Confunde la intención de Caparrós, la respuesta que buscaba podría ser de corte periodístico -¿esto somos, esto ofrecemos como medio de comunicación?-, sociológico – ¿esto somos como sociedad, esto viralizamos?-, filosófico -¿somos un cuerpo, un envase de consumo- o vaya a saber uno a qué apuntaba la pregunta.

 

Lo cierto es que para cada especulación hay al menos una respuesta obvia: si la pregunta era periodística: sí, esto son los medios, son empresas que necesitan vender información a como de lugar para que los auspiciantes mejoren sus ingresos; en el caso de que el cuestionamiento fuera de tipo sociológico: sí, también, eso somos, una sociedad que quiere ver gente desnuda, ya sea para reírnos de sus miserias o amargarnos por sus dotes, pasa todo el tiempo, y si la crítica apuntaba a los lectores sonaría como aquel “mirá cómo me ponés” o el “por el voto al kirchnerismo, todo esto se revirtió”… digamos, suena como si el lector necesitara tutela a la hora de elegir los contenidos a los que accede; finalmente, si la duda era filosófica, las respuestas serían tan numerosas como destinatarios la tomaran: “somos chongos” podría decir un hombre al sentirse usado, “somos espectadores” podría decir alguien que solo quería mirar la foto para poder comentarla en el trabajo, “no somos nada”, podría decir alguno que se sintiera opacado en la comparación, “seamos lo que quieras”, podría decir alguien que quisiera acceder a un momento privado con Castro.

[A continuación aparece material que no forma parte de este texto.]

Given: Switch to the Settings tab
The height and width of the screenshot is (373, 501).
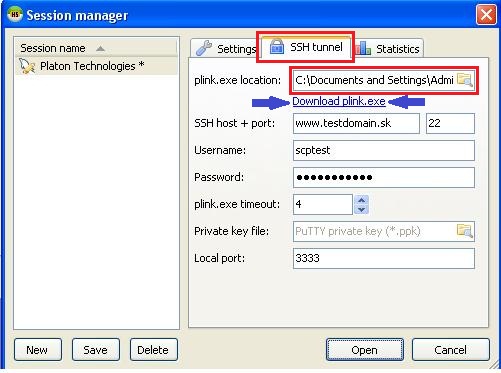Looking at the screenshot, I should click(225, 49).
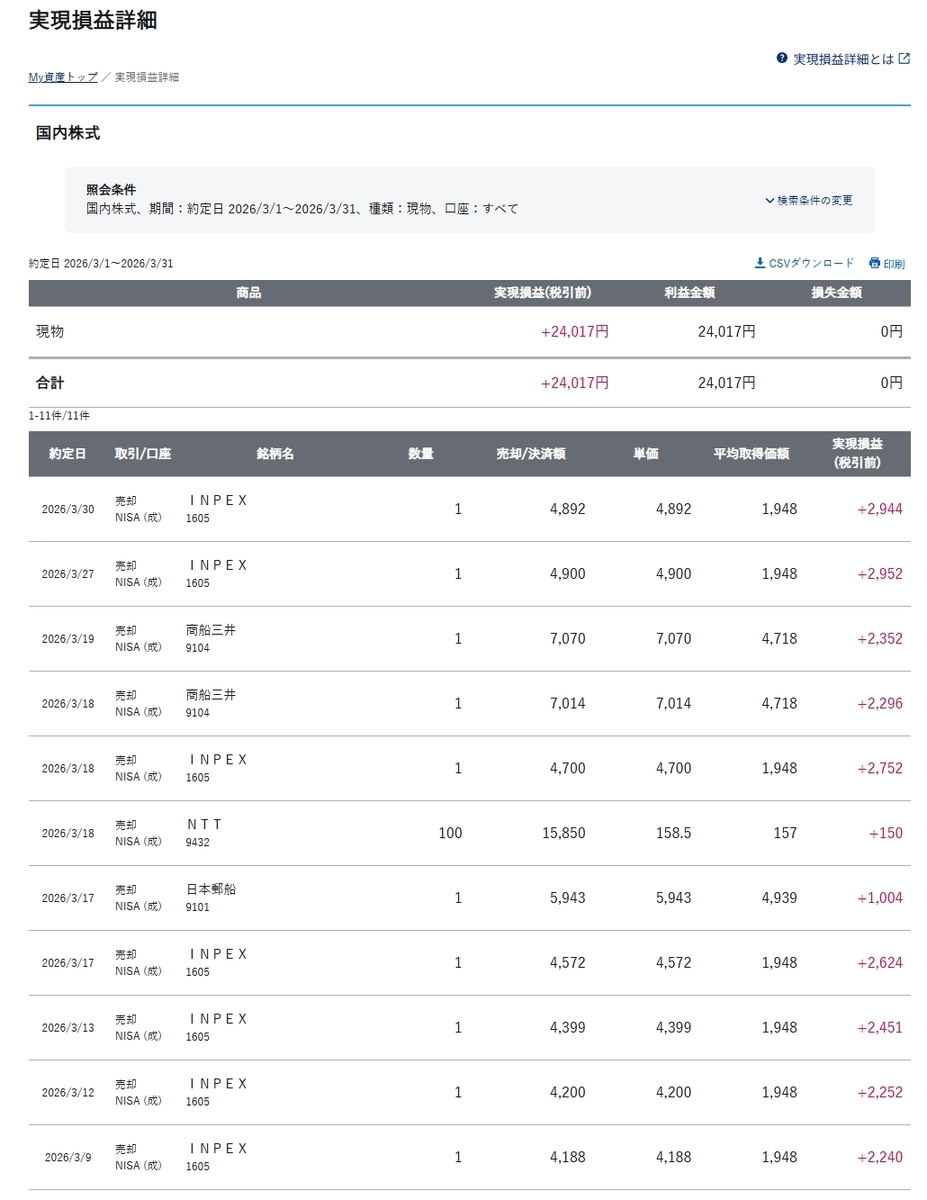Click the 照会条件 search conditions box
927x1200 pixels.
pyautogui.click(x=469, y=200)
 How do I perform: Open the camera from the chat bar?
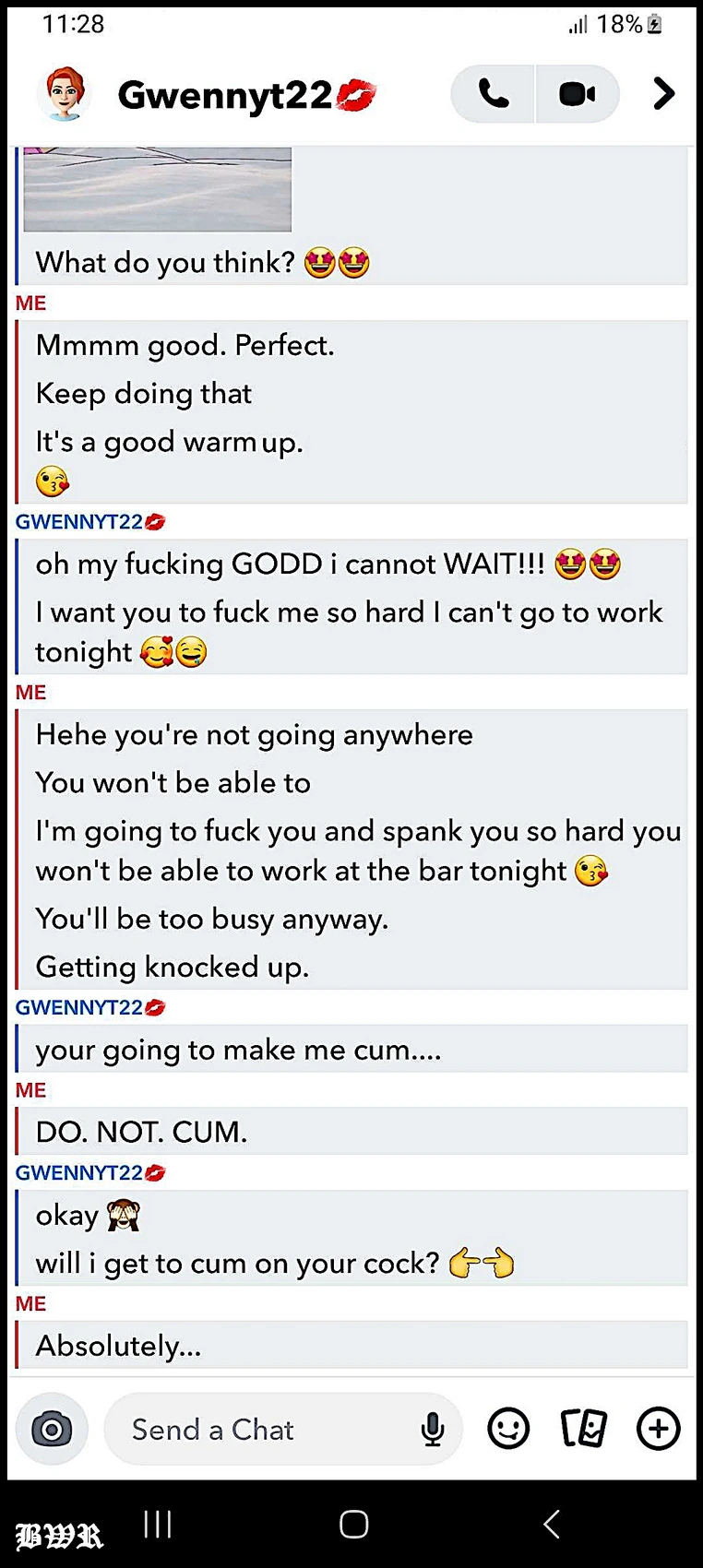(52, 1429)
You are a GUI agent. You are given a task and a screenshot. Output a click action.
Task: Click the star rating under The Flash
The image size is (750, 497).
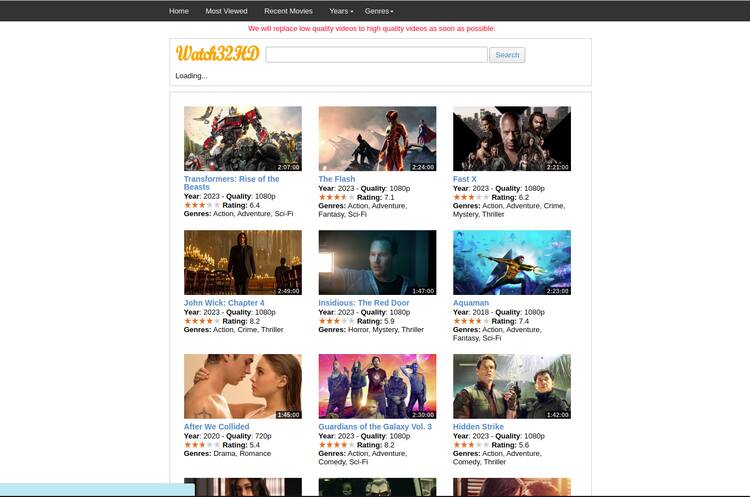(x=337, y=197)
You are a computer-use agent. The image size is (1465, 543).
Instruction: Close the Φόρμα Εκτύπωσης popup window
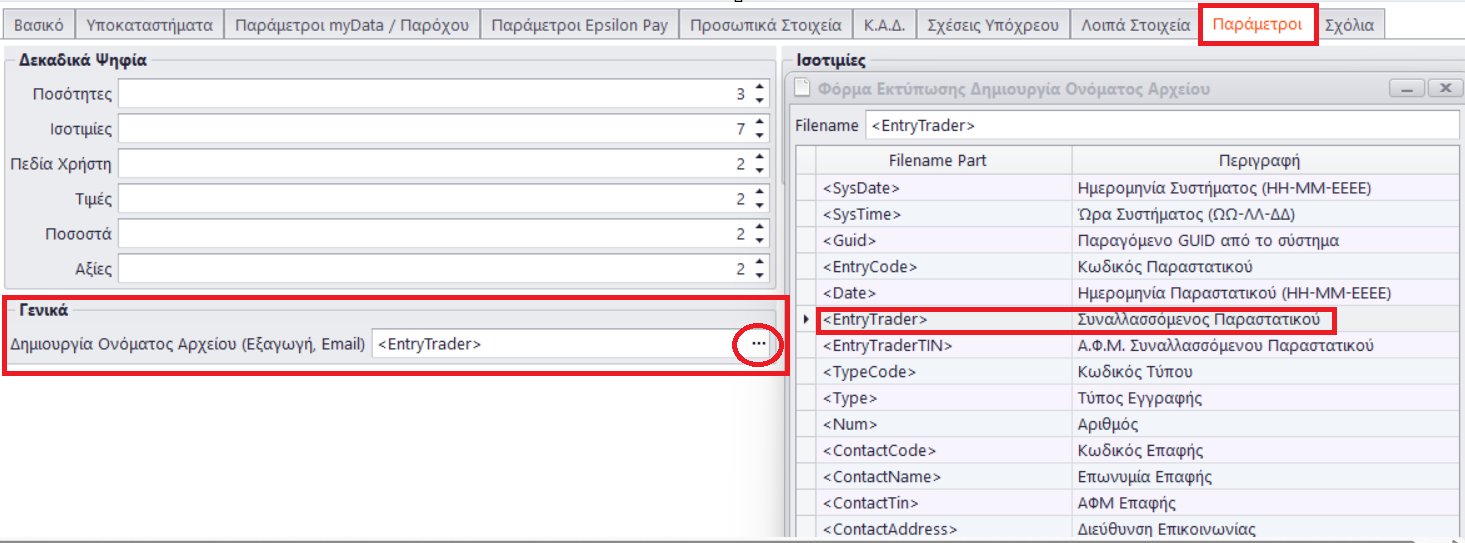click(1444, 89)
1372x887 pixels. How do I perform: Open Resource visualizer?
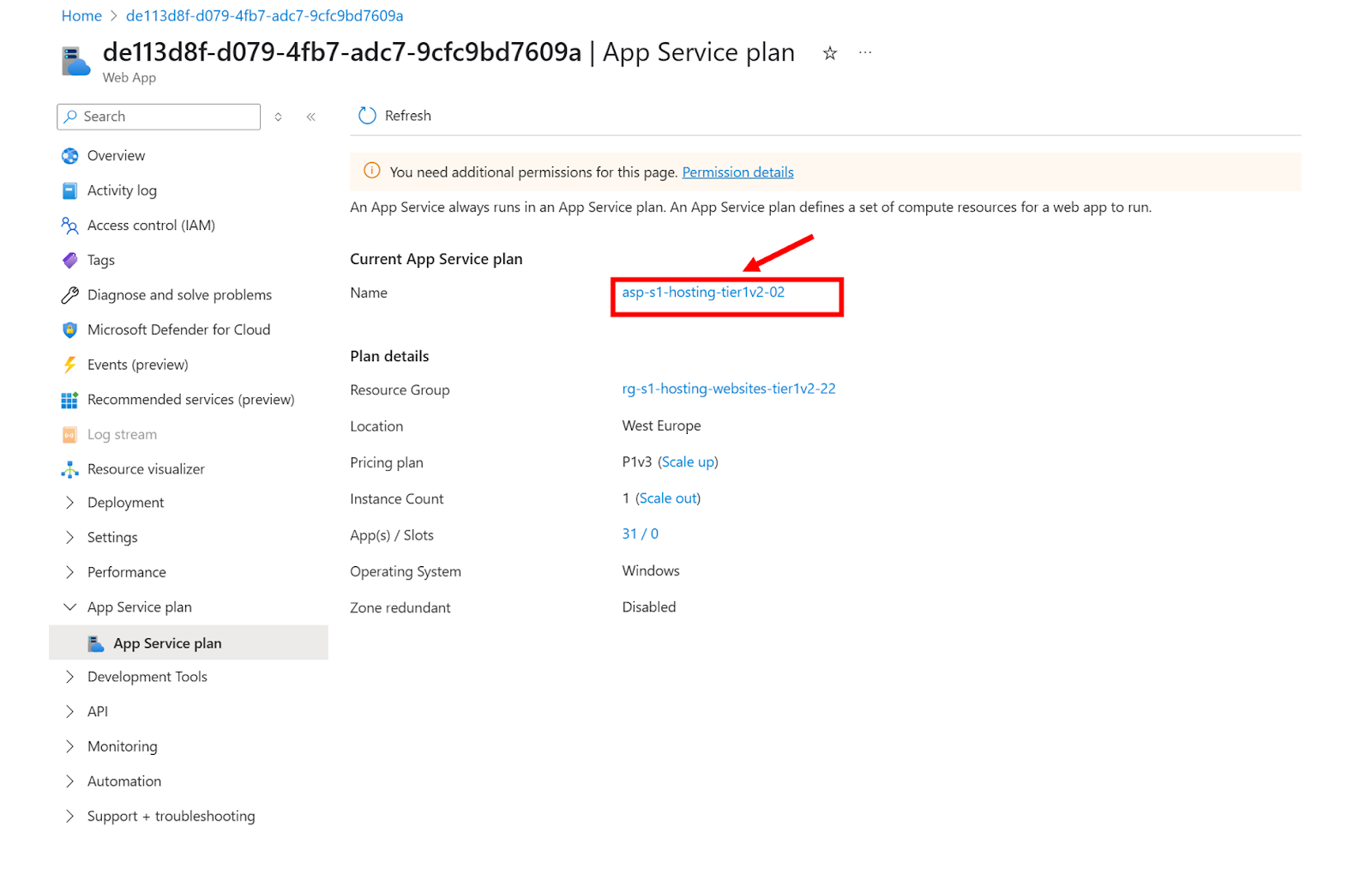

Mientras, en un contexto de lucha por la reinvindicación del género femenino, la viralización de la foto de Castro fue además un tamiz de hipocresías. Muchas mujeres que se desagarrarían las vestiduras si fueran objeto de consumo sexual se engancharon con la difusión de la imagen con comentarios “bueno, al fin uno para nosotras”, “después de mil años de patriarcado”, y cosas por el estilo. Sin embargo, conviene mencionar que salvo casos de trata de personas o de abuso infantil, nadie es obligado a tomarse imágenes desnudo. Tanto hombres como mujeres lo hacen -aunque en un contexto de intimidad- sin tomar los recaudos pertinentes de seguridad informática. Luego son “hackeados” por gente inescrupulosa a la que le sobra mucho tiempo o tal vez sean ellos mismos los que filtran un poco para tener algo de cartel en los programas chimenteros de la semana. Incluso se llegó a decir que el propio matrimonio Castro Rojas difundió la foto para promocionar la obra de teatro “Desnudos” en la que actúan juntos.

Lo cierto es que mientras muchos se cuestionan procesos tan profundos, la mayoría solo se dejó llevar por la marea viral en un fenómeno que no tenía más precedente que “la cheta de Nordelta”. Desde entonces la grieta argentina no había estado tan achicada y los datos de la pobreza, la campaña electoral, los índices de delito y violencia no quedaban tan tapados bajo una nota “de color” en la prensa tradicional. Y es que el lector no necesita tutela. El escritor y el periodista tradicional tendrán que aceptar que Internet es libertad o deberán morir en el intento de seguir haciendo “periodismo contra el público”, para educarlo y llevarlo a niveles de comprensión nirvánicos.

La respuesta más acabada al “¿esto somos?” tal vez sea la de la charla de café, la de entre casa: sí, esto somos, una sociedad que quiere ver la realidad desnuda, una comunidad que está harta del número estadístico manipulado, de los interminables análisis periodísticos tendenciosos y malintencionados, unos consumidores empachados de dichos que no dicen y fotos que no muestran. Tal vez si la prensa publicara los datos en forma de gráficos y más fotos como las de Luciano Castro desnudo pero de políticos recibiendo coimas, de policías torturando gente, de gente de a pie haciendo buenas acciones, de procesiones, de fiestas, de velorios, de partidos de fútbol -sin tanto análisis inconducente en modo condicional- podríamos preguntarnos “¿Esto somos?” y que cada uno se responda lo que prefiera.